Semaine du migrant - Souleymane Ndéné Ndiaye annonce l’institutionnalisation de l’événement

Après la minute de silence observée à la suite du décès de deux de nos compatriotes en Italie, on est allé dans le vif du sujet dans une ambiance très électrique. La maîtresse d’œuvre de la cérémonie, Mme Ngoné Ndoye, ministre des Sénégalais de l’Extérieur, a rendu un hommage appuyé au Président de la République, Me Abdoulaye Wade, qui a très tôt compris les enjeux en créant à la suite du symposium de 2001, une architecture tendant à mieux prendre en compte, la gestion, la promotion et l’organisation de l’émigration.

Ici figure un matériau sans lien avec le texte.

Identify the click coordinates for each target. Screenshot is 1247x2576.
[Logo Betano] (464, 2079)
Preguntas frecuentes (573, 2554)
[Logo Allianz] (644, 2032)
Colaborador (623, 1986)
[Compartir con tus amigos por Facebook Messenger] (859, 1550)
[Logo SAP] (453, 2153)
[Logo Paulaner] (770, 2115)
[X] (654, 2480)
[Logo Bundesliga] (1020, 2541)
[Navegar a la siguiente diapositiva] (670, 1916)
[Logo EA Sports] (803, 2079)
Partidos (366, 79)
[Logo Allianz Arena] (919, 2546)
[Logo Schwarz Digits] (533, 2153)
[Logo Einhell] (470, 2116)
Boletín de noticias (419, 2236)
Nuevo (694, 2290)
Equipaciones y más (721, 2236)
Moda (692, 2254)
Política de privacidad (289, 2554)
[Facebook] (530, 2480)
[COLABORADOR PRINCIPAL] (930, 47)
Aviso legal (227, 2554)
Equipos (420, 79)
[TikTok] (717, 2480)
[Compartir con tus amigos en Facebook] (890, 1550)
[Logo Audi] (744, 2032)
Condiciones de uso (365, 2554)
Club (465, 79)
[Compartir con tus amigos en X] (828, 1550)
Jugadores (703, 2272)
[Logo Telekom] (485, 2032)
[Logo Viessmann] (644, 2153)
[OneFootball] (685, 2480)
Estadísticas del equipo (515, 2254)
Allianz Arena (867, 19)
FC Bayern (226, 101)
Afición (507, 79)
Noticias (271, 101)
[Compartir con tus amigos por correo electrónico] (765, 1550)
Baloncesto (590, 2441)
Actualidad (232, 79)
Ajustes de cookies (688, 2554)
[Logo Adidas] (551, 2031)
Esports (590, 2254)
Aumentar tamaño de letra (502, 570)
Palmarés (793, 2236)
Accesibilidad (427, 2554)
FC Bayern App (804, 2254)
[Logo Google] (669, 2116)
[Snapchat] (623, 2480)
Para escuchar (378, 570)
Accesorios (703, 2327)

Semaine du migrant - Souleymane Ndéné Ndiaye annonce l’institutionnalisation de l’événement
Alors que notre pays compte plus de 3 millions de compatriotes établis dans les 4 coins du globe, la tenue du prochain Conseil présidentiel sur l’émigration marquera le début d’une politique mieux organisée, basée sur une coopération plus étroite entre les pays d’accueil et de transit. Le Premier ministre, Me Souleymane Ndéné Ndiaye, en a profité pour annoncer l’institutionnalisation de la journée.

Mme Ngoné Ndoye, ministre des Sénégalais de l’Extérieur a d’emblée plaidé pour l’enracinement des jeunes émigrés issus de la 3ème génération. L’occasion de saluer l’action du Président Wade qui a su donner tous les instruments destinés à la protection de nos compatriotes. Mme le ministre a aussi mis l’accent sur la nécessité d’organiser la politique du retour, claire et accessible à tous : « 3 millions de compatriotes, rentrez dignement et rentrez proprement. La société doit être compréhensive, patiente à leur endroit en veillant également à préserver leurs ressources financières. Il faut fructifier leurs deniers et nous comptons mettre sur pied, une banque à cet effet. »Mme Ngoné Ndoye évoquera également le cas des rapatriés de Libye et de Côte d’Ivoire en indiquant la nécessité de mettre sur pied, une direction des rapatriés en vue de préparer leur réinsertion et leur suivi psychologique dans la vie sociale : « la maison Sénégal doit redonner l’espoir ». Mor Kane, le président du Conseil Supérieur des Sénégalais de l’Extérieur, a pour sa part, salué cette première dans l’histoire de notre pays.

Grâce au président Wade, les Sénégalais n’ont plus besoin de revenir au bercail pour obtenir leurs titres de voyage, nous avons dorénavant 57 délégués dans le monde et nous sommes représentés dans toutes les institutions du pays, a-t-il ajouté. A sa suite, le député Amadou Ciré Sall demandera aux pays africains de mettre en place à l’image de l’Union Européenne, une politique claire en matière d’émigration. Ce dernier a demandé également aux pouvoirs publics de donner davantage de moyens pour atteindre nos objectifs en la matière : « Me Wade est notre premier défenseur et il doit nous renforcer surtout par rapport aux responsables en perspective de 2012. »Mme Ndioro Ndiaye, présidente de l’AML, dira que Mme Ngoné a très tôt compris qu’il était judicieux d’organiser non pas une journée mais, une semaine de sorte à pouvoir répertorier toutes les idées et propositions. Mme Ndiaye précisera aussi que la gestion d’un tel secteur appelle à plus d’interaction en raison de son côté transversal « nous attendons une directive, une nouvelle orientation ».

Enfin, Me Souleymane Ndéné Ndiaye indiquera que le gouvernement maintenait le cap en se fondant sur le plan d’actions issu du symposium de Dakar de 2001. Ce document nous sert de cadre de référence. Le Premier ministre ajoutera que de nombreuses réformes institutionnelles ont été mises en œuvre depuis la création du ministère avec l’existence du poste d’ambassadeur itinérant, du conseil supérieur des sénégalais de l’extérieur, le fonds de soutien à l’habitat…Le chef du gouvernement a aussi mis l’accent sur une gouvernance de la migration entre les pays concernés afin de faciliter l’intégration des migrants : « le Sénégal reconnaît à chaque Etat la souveraineté par rapport à sa politique d’émigration. » Avant de poursuivre : « la stratégie de Dakar appelle à un renforcement de la coopération sachant que le caractère transversal est bien perçu par les pouvoirs publics. »La vague de retours forcés ou volontaires exige des réponses c’est la raison pour laquelle, nous envisageons l’institutionnalisation de la journée.